### YOUR GOAL
Continue the review of The Articulate Mammal below, picking up right after its final sentence.

### ARTICLE

The Articulate MammalNo prior knowledge of psycholinguistics is necessary to understand and enjoy this book, and it provides suggestions for further reading, an extensive reference list, and a detailed index which will satisfy anyone who wants to explore the topic in greater depth.
As this book was first published in 1976, with subsequent editions in 1983, 1989, 1998 and finally a fifth edition in 2008, it would appear that many people are interested in learning more about psychololinguistics, and that the subject requires regular updating. Jean Aitchison is an accomplished writer, well able to simplify complex topics without too much dumbing down, and the first chapters make an entertaining and illuminating read. No prior knowledge of the subject is necessary, and most language teachers will be fascinated by the insights provided into the whys and hows of language in the brain.
It is slightly difficult to review the fifth edition of a book: what is new and what is different about this edition? The accompanying website offers hope: there are three audio links, including one to a discussion entitled “What is new in the fifth edition? What are the emerging debates in the field?” Unfortunately, that link doesn’t work. Even more unfortunately, neither do the other two! It is a bit disappointing that the companion website announced on the front cover is not put to better use. Then again, there is no mention of the website inside the book, so perhaps it is awaiting development for the next edition.
With or without a website, the book itself is still a good buy, covering many aspects of the language debate, such as whether nature or nurture is responsible for language (probable answer, both). One interesting section, entitled “Intelligence, sex and heredity”, not only indicates that women have greater verbal fluency, while men are better at spatial tasks, it also suggests that such basic differences could be due to hormonal influences on developing brains.
Chapter 4 examines in great detail the nature/nurture debate, including how, when and why language appears. One section discusses the way babies adapt to language. The experiments on babbling babies (pp 82-83) have provided quite amazing results: mothers can pick out babies babbling in their language, and French babies as young as four days old can distinguish between French and other languages! But there is also “a ‘sensitive period’ – a time early in life when acquiring a language is easiest, and which tails off gradually, though never entirely.” (p 93). These are convincing arguments for introducing exposure to new languages as early as possible.

### STORED DATA
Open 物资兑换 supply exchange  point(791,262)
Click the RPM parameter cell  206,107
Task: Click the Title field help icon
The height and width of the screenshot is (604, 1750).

### TASK ANSWER
Chapter 10 discusses how we understand language. “We all know how difficult it is to hear the exact sounds of a foreign word.” (p 207). I found the chapter fascinating, although some of the sentences that psycholinguists study may seem highly improbable to the language teacher, such as “The man the girl the boy met believed laughed” (p 215). I would hate to have to translate that sentence, and I probably wouldn’t accept it if a student produced it. I would also like to know more about differences between languages. Are they all processed the same way? I remember finding German very difficult because of the word order: I couldn’t work out what sentences meant because the verb often comes at the end.
Most of the examples in the book are taken from English, which makes them easier to understand, but begs the question of differences at language level. The example on p 158 concerns gender in French, but the experimental set-up seems flawed. French children do not associate the gender of a word with real-world masculine and feminine, as most of the teaching of gender concerns the regularities and irregularities of the language system. Thus, as French children are taught from a very early age that the ending ‘–ienne’ goes with feminine word gender, the fact that children use the feminine article ‘une’ is perfectly coherent. The word frog is always feminine (la grenouille), but French children know that male frogs exist. This is in fact one of the most interesting differences between French and English: in French, grammar overrides meaning, whereas in English, the opposite often happens. “My family are…” is not an unusual phrase in British English (583,000 hits for “my family are…” and 759,000 for “my family is…” on Google). In French, this would be completely impossible; the only option is “ma famille est…”.
Aitchison is very good at explaining what psycholinguists already know, what is under debate, and what still remains to be explored. It is a challenging field, as one of the goals is to be able to create machines capable of “understanding” or processing language. Chapter 1 starts with a quote from the Roald Dahl story that also provides its title (“The Great Automatic Grammatizator”), and Aitchison underlines from the start that “no one has yet managed to simulate the language ability of a human being” (p 7). This is likely to make language teachers feel more secure: computer programs will not be taking over from us in the near future.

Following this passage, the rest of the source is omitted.